*SET OF TASKS:*
1. Reproduce the portion of the SGPT multi-GPU thread from "For inference, you" up to and including "gpu. Any suggest?".
2. In the SGPT multi-GPU thread, what does Muennighoff suggest using for inference across multiple GPUs?

*DOCUMENT TEXT:*

......

Muennighoff / sgpt

SGPT: GPT Sentence Embeddings for Semantic Search
https://arxiv.org/abs/2202.08904
MIT License
851 stars 52 forks source link

Can I use multi GPUS #31

Open magicleo opened 1 year ago

magicleo commented 1 year ago

I have 2 GPUS, each on has 24G memory. when I run code below

model = SentenceTransformerSpecb( "bigscience/sgpt-bloom-7b1-msmarco", cache_folder = "/mnt/storage/agtech/modelCache", ) query_embeddings = model.encode(queries, is_query=True) got OutOfMemoryError, it only use the first GPU. Can it load the model on two gpus?

OutOfMemoryError: CUDA out of memory. Tried to allocate 64.00 MiB (GPU 0; 22.03 GiB total capacity; 21.27 GiB already allocated; 50.94 MiB free; 21.27 GiB reserved in total by PyTorch) If reserved memory is >> allocated memory try setting max_split_size_mb to avoid fragmentation. See documentation for Memory Management and PYTORCH_CUDA_ALLOC_CONF

Muennighoff commented 1 year ago

For inference, you can use accelerate for that I think; Check https://github.com/huggingface/accelerate/issues/769

magicleo commented 1 year ago

@Muennighoff Thank you very much for your reply. I tried code like below model = SentenceTransformerSpecb( "bigscience/sgpt-bloom-7b1-msmarco", cache_folder="/mnt/storage/agtech/modelCache", ) accelerator = Accelerator() model = accelerator.prepare(model)

when run model= accelerator.prepare(model) I got CUDA out of memory,still only use first gpu. Any suggest?

......

*EXTRACTED MATERIAL:*

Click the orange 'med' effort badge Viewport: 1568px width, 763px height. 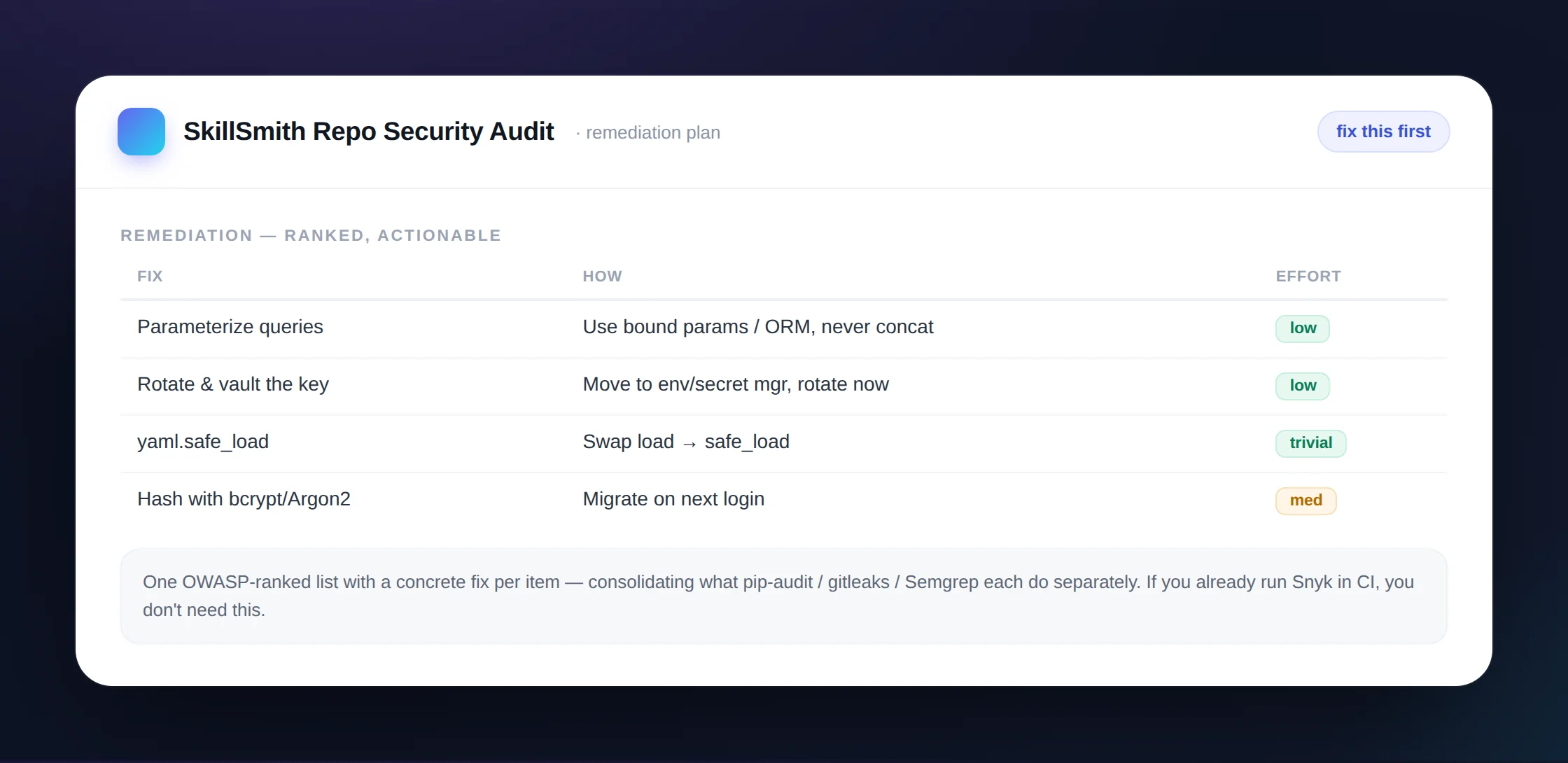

......

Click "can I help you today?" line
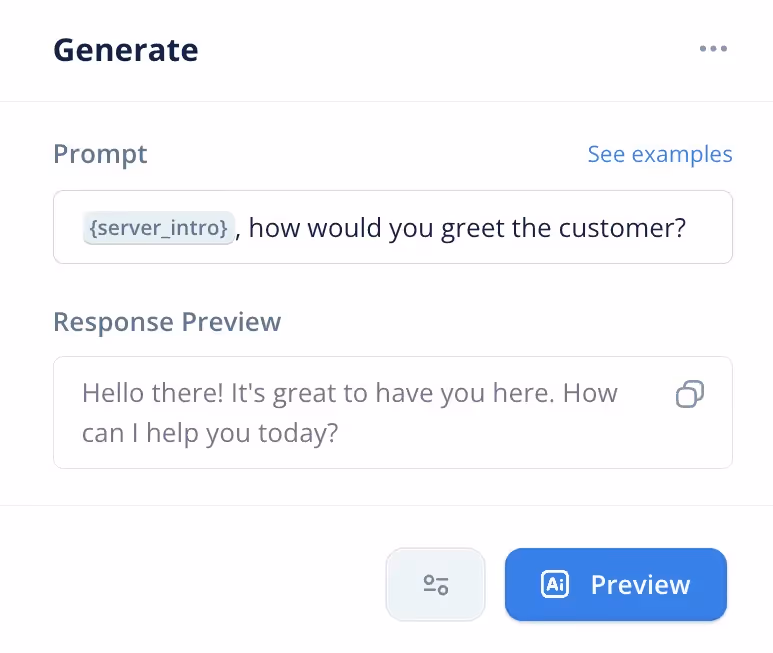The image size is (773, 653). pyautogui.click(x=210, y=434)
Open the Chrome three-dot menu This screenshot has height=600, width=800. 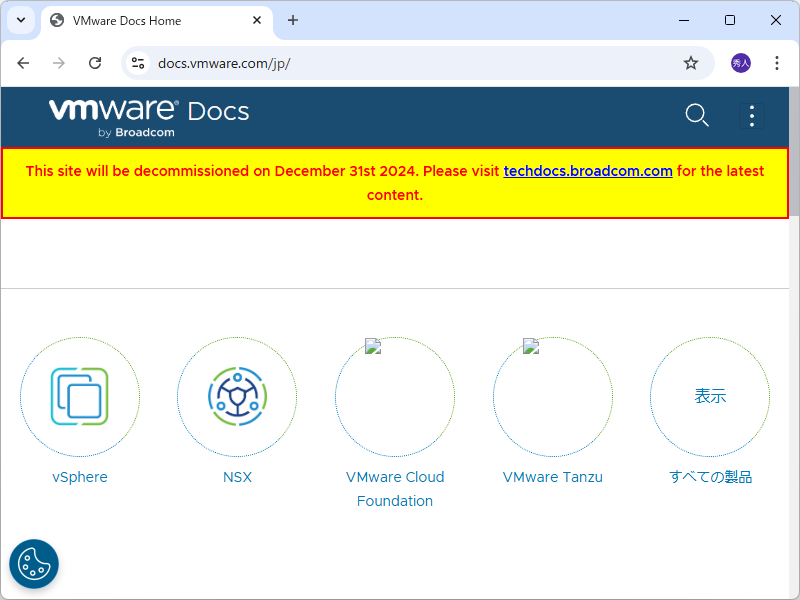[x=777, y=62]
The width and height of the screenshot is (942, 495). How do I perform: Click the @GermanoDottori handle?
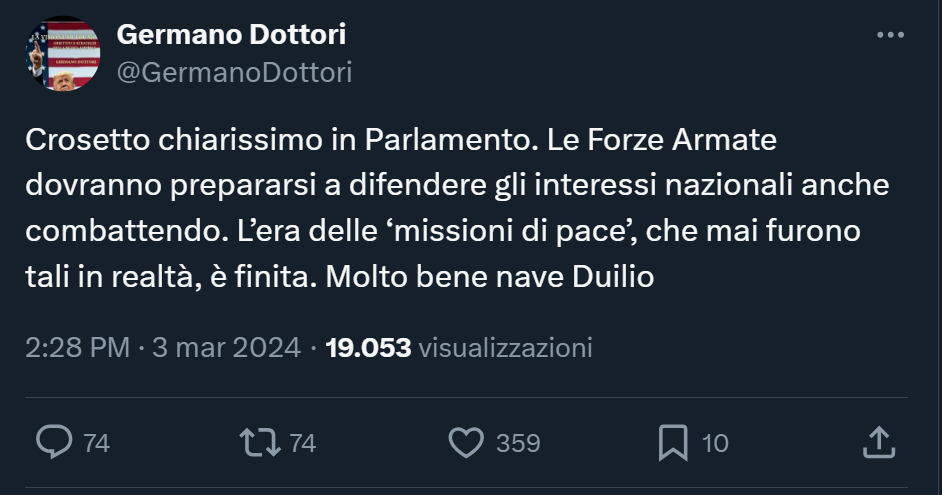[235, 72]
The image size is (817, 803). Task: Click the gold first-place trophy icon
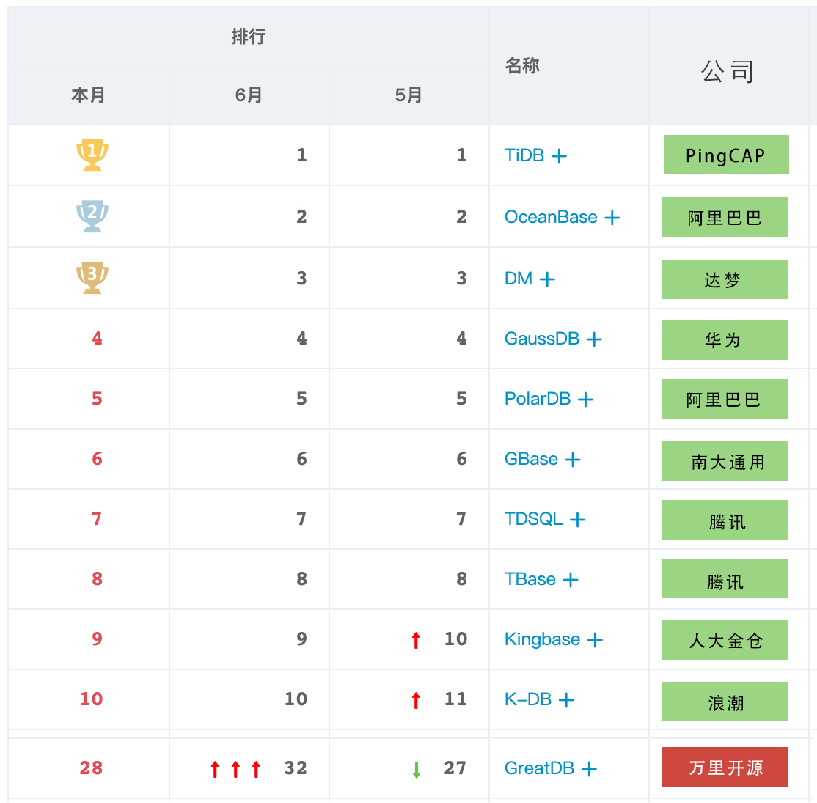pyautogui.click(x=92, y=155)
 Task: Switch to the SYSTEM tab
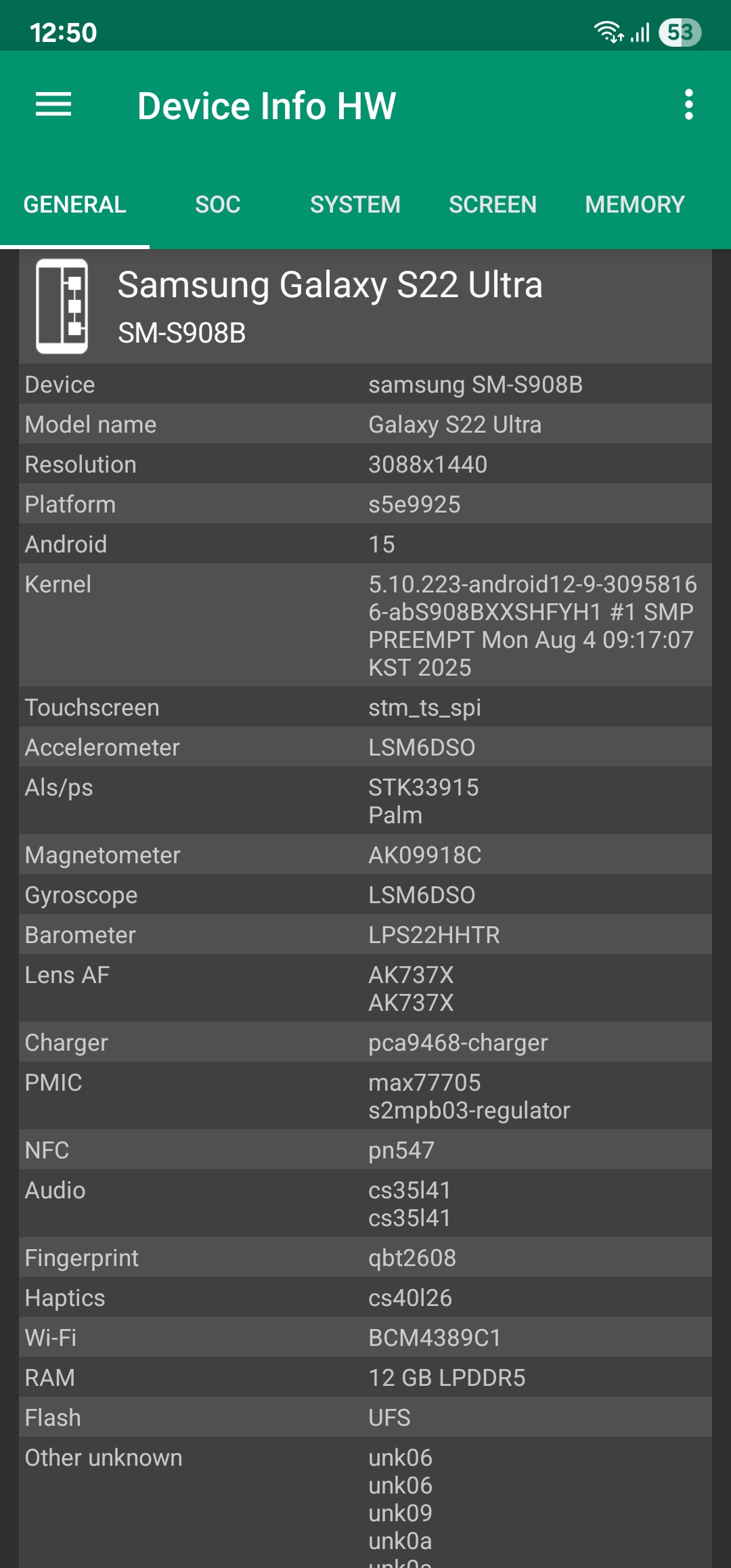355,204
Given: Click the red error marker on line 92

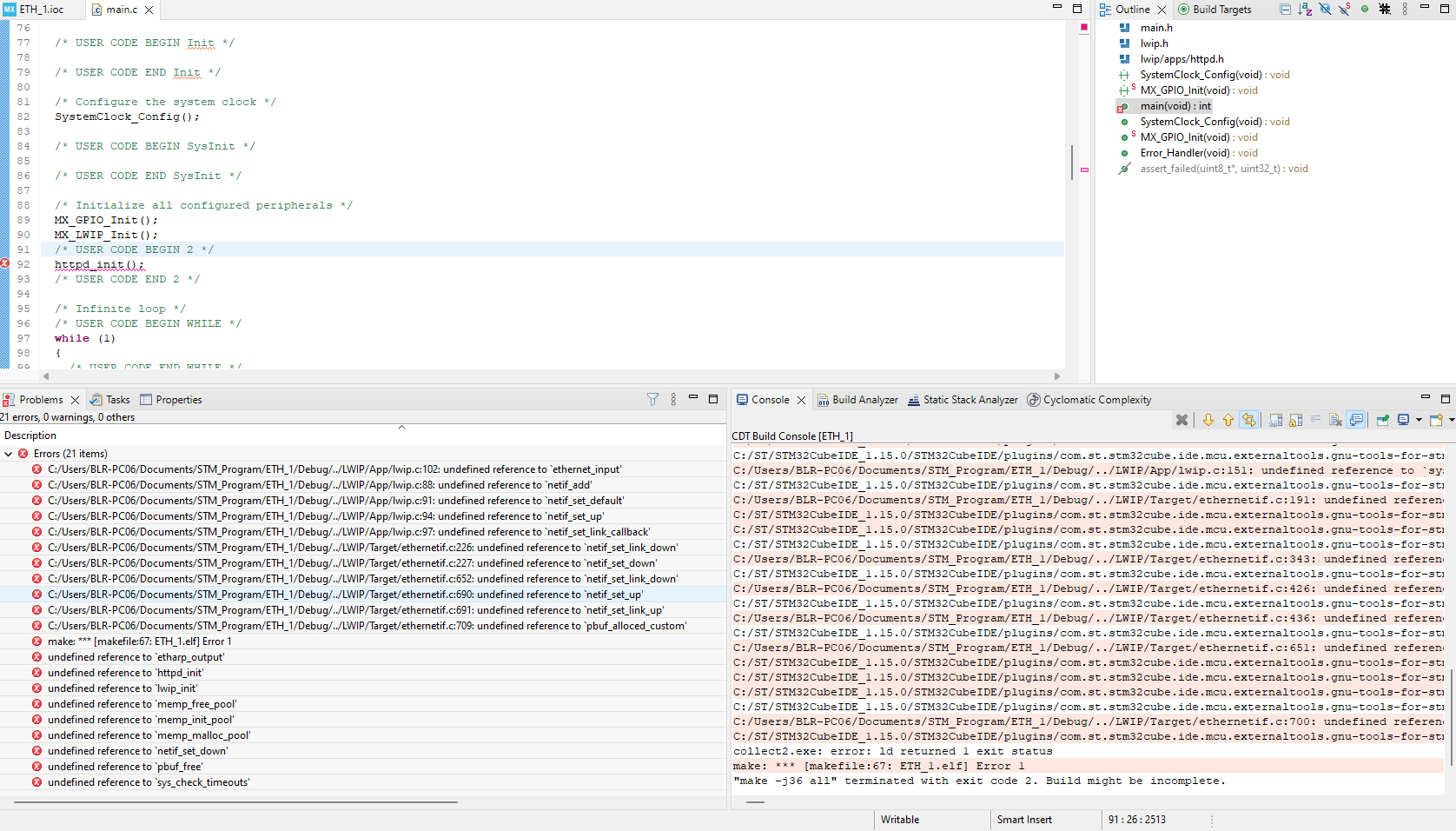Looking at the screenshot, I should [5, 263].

......

*ANSWERS:*
1.
For inference, you can use accelerate for that I think; Check https://github.com/huggingface/accelerate/issues/769

magicleo commented 1 year ago

@Muennighoff Thank you very much for your reply. I tried code like below model = SentenceTransformerSpecb( "bigscience/sgpt-bloom-7b1-msmarco", cache_folder="/mnt/storage/agtech/modelCache", ) accelerator = Accelerator() model = accelerator.prepare(model)

when run model= accelerator.prepare(model) I got CUDA out of memory,still only use first gpu. Any suggest?

2. Accelerate.